One NYE I attended a recently wired property, 40A electric heating boiler. Cables (6mm feed and some 1.5 controls cables) had been first fixed comming out the boiler cupboard wall. when the boiler went in, singles in flexi conduit had been used to make the connection to the appliance, the joint consisted of a plastic adaptable box with connector blocks in. 15A connector blocks had been used and I also assume not tightened much. The adaptable box had caught fire and had to be put out by the new homeowner who was luckily in at the time. Half the box was completely melted and drips of hot plastic had started falling on the carpet. I returned next day and ended up fitting a metal adaptable box with DIN rail terminals. I'm not sure that despite my recommendations that the other properties were checked, though I did hear a few months later that a CU melted and had to be swapped
 
What I want to know, is why did that NSB board burn up so easily. I seem to remember an experiment in school where a a flame retardant was mixed up, a fiver was painted in it and it was held over a bunson burner without any ill effects. That CU looked like it had no resistance to flame whatsoever.
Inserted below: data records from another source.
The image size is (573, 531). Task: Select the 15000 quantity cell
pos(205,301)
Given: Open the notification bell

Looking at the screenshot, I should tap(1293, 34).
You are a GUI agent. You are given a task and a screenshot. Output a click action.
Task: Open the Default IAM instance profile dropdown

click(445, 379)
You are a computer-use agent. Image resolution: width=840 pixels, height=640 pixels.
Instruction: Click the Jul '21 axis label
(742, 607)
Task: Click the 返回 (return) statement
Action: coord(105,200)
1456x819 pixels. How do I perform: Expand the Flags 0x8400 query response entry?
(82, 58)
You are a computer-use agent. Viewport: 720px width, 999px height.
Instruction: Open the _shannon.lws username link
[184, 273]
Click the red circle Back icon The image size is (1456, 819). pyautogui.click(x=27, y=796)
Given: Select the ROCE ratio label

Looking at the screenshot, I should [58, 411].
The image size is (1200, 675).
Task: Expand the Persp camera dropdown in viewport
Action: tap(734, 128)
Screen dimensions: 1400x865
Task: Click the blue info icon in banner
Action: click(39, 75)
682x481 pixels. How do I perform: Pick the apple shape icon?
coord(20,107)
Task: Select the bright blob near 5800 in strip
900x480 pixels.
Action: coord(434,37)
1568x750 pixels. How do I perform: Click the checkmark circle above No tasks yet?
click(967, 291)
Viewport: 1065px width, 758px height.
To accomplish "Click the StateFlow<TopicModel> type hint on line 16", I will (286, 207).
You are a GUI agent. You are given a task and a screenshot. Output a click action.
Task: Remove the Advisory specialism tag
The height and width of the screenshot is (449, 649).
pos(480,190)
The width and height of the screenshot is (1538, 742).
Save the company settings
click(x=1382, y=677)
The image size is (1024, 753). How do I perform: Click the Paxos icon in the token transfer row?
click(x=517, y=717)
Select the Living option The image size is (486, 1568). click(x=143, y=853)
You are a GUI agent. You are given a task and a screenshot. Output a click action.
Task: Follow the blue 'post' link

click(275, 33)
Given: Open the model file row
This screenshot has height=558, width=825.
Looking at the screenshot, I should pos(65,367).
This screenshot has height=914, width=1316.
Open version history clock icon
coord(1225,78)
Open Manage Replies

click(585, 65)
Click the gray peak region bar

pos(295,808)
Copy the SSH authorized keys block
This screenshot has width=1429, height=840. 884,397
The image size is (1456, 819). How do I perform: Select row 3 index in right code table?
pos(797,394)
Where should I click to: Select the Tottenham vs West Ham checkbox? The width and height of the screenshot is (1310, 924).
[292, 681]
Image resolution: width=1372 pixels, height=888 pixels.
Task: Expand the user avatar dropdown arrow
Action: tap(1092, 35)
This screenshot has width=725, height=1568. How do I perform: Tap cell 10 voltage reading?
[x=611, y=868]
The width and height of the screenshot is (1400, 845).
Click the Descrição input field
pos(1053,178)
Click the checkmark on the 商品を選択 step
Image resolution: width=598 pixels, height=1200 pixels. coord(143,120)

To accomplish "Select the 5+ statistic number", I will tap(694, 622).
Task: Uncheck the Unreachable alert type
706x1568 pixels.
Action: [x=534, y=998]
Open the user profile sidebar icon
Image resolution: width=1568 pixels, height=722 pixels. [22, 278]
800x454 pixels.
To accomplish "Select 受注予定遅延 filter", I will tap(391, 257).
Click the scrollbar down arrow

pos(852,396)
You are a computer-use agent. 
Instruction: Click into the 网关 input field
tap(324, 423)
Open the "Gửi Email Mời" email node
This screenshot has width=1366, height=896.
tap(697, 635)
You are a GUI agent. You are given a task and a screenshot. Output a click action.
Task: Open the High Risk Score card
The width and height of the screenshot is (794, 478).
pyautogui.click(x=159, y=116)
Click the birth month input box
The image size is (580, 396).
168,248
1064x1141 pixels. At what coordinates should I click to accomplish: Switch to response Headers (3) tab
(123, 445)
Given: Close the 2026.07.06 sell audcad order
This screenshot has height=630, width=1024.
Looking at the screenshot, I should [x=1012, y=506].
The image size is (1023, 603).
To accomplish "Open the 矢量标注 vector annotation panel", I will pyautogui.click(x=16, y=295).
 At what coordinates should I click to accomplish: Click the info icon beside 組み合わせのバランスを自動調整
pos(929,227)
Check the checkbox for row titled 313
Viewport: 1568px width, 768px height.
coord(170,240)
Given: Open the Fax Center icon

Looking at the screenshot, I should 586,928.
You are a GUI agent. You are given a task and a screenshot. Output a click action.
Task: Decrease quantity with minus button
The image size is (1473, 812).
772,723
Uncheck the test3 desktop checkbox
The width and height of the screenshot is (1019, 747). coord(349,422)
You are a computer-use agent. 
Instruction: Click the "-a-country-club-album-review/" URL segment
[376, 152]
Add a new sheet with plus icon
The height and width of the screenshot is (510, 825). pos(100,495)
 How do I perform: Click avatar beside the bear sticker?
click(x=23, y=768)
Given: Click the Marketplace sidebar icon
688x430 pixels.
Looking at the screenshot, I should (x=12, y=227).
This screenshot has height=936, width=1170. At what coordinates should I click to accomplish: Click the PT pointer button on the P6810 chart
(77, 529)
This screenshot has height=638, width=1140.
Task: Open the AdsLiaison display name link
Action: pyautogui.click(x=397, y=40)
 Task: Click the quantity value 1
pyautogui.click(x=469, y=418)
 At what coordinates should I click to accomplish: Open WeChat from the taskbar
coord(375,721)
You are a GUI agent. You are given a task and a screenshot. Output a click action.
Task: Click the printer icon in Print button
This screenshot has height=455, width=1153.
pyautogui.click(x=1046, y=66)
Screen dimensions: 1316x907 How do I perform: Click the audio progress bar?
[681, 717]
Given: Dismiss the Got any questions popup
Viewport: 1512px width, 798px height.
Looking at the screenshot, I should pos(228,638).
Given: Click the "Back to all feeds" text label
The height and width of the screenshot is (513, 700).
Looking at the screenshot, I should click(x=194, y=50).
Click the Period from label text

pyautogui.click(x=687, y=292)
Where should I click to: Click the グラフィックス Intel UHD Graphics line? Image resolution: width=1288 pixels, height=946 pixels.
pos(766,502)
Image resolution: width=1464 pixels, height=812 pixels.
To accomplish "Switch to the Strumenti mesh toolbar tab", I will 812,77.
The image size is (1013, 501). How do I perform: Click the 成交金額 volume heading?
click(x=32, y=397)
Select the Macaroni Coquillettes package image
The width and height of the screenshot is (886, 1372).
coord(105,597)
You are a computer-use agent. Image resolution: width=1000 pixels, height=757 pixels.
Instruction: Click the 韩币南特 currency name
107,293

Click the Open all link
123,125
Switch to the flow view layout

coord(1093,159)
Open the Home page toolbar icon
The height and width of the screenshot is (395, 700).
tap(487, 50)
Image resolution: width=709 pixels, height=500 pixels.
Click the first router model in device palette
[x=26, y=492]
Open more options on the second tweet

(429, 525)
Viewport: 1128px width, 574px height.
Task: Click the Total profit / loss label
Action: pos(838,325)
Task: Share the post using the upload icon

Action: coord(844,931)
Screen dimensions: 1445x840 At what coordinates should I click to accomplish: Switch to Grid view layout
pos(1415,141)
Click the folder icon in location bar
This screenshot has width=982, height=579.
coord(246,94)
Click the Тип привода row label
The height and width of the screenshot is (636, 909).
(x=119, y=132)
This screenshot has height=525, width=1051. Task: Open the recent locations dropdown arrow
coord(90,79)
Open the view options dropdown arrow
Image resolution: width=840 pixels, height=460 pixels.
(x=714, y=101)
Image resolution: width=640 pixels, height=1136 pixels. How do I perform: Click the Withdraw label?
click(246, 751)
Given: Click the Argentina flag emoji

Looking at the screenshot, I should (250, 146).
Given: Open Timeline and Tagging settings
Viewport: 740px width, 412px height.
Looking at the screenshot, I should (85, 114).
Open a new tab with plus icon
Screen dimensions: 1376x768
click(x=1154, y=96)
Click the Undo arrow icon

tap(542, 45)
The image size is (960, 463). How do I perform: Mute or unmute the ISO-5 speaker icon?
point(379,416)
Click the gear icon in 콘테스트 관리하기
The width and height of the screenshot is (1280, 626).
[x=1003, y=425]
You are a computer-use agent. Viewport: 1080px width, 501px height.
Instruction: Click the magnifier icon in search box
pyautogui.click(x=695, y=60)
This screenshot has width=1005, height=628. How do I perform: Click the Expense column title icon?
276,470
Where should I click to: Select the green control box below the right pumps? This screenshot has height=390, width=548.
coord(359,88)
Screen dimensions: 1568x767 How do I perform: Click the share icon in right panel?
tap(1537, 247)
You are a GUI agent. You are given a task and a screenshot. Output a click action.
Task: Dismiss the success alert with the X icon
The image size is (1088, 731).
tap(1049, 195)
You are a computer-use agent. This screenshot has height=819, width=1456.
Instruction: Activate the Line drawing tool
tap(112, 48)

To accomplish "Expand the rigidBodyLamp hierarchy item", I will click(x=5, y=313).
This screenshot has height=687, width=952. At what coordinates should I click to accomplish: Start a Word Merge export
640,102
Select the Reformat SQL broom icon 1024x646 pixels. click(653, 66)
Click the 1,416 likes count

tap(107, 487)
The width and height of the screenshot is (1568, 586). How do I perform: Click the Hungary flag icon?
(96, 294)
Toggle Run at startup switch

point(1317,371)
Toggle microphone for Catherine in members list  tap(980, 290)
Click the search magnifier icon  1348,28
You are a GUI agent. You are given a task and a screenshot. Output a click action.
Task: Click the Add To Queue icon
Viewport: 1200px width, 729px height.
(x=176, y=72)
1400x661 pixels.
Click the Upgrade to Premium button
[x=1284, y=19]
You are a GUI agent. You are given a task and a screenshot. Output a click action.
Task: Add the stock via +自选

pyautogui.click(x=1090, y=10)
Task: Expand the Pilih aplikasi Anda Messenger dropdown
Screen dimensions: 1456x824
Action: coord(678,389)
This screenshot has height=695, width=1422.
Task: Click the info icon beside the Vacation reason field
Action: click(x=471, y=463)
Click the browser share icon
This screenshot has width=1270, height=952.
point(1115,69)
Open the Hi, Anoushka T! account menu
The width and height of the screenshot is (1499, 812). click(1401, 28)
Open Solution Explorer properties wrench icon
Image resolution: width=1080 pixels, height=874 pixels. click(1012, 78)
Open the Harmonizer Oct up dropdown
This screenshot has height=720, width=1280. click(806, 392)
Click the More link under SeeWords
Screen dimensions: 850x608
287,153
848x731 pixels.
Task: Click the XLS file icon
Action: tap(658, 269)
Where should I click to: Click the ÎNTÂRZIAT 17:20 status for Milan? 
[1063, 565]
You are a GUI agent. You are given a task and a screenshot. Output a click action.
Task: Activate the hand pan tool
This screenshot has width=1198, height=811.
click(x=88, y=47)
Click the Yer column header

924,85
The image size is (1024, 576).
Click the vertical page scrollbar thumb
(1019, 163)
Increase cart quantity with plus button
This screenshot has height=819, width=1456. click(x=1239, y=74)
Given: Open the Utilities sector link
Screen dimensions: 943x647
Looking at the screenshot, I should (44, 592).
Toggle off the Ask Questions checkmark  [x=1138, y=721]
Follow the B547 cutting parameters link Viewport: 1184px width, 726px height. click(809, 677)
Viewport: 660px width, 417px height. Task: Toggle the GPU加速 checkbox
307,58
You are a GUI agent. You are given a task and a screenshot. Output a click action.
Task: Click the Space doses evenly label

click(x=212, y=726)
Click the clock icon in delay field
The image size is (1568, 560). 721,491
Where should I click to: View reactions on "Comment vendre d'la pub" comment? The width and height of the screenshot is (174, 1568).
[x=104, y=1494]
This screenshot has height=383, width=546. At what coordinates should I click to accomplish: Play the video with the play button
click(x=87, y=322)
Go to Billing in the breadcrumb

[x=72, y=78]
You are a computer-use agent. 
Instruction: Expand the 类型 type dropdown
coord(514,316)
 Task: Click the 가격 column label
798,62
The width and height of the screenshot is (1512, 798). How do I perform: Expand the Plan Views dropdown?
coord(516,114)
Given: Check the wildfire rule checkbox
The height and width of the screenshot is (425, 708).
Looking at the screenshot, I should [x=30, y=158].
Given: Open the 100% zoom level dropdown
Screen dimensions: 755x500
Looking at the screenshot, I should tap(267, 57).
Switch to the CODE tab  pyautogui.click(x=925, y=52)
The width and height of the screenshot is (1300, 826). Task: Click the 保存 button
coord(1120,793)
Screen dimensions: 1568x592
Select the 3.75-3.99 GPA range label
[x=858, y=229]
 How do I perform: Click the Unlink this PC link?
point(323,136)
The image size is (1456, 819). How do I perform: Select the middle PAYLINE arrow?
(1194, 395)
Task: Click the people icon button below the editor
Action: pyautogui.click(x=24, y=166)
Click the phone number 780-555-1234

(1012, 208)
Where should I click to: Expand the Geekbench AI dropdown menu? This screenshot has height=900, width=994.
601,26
True, but in response to a very violent 'ignition source'! I suspect that if Rob tried repeating his experiment with something even remotely similar to the sort of 'fire source' likely to exist within a CU (rather than a blow torch!) he might well struggle to get much in the way of flames out of even the plastic one.

Kind Regards, John
 
I'll have a look and see if I've got any old wylex fronts in the graveyard. I only normally save the backs to strip the brass and copper out of them. I'll also try a plastic wylex with a glowing wire. I was quite surprised at how well the plastic CU caught fire and kept burning. I had to abandon the test as it was depositing soot all over me and my workshop and the smoke was really noxious.
 
I'll tell you what material would be seriously flame retardant: Quebracho!
 
The best we got was to watch a teacher dissect a lung.
The bleedin' heart liberal softies have put a stop to that now. Can't even give 'em a tap on the wrist these days. In my day when you got your lung dissected it taught you respect, and you didn't do whatever it was you'd done a second time, that's for sure.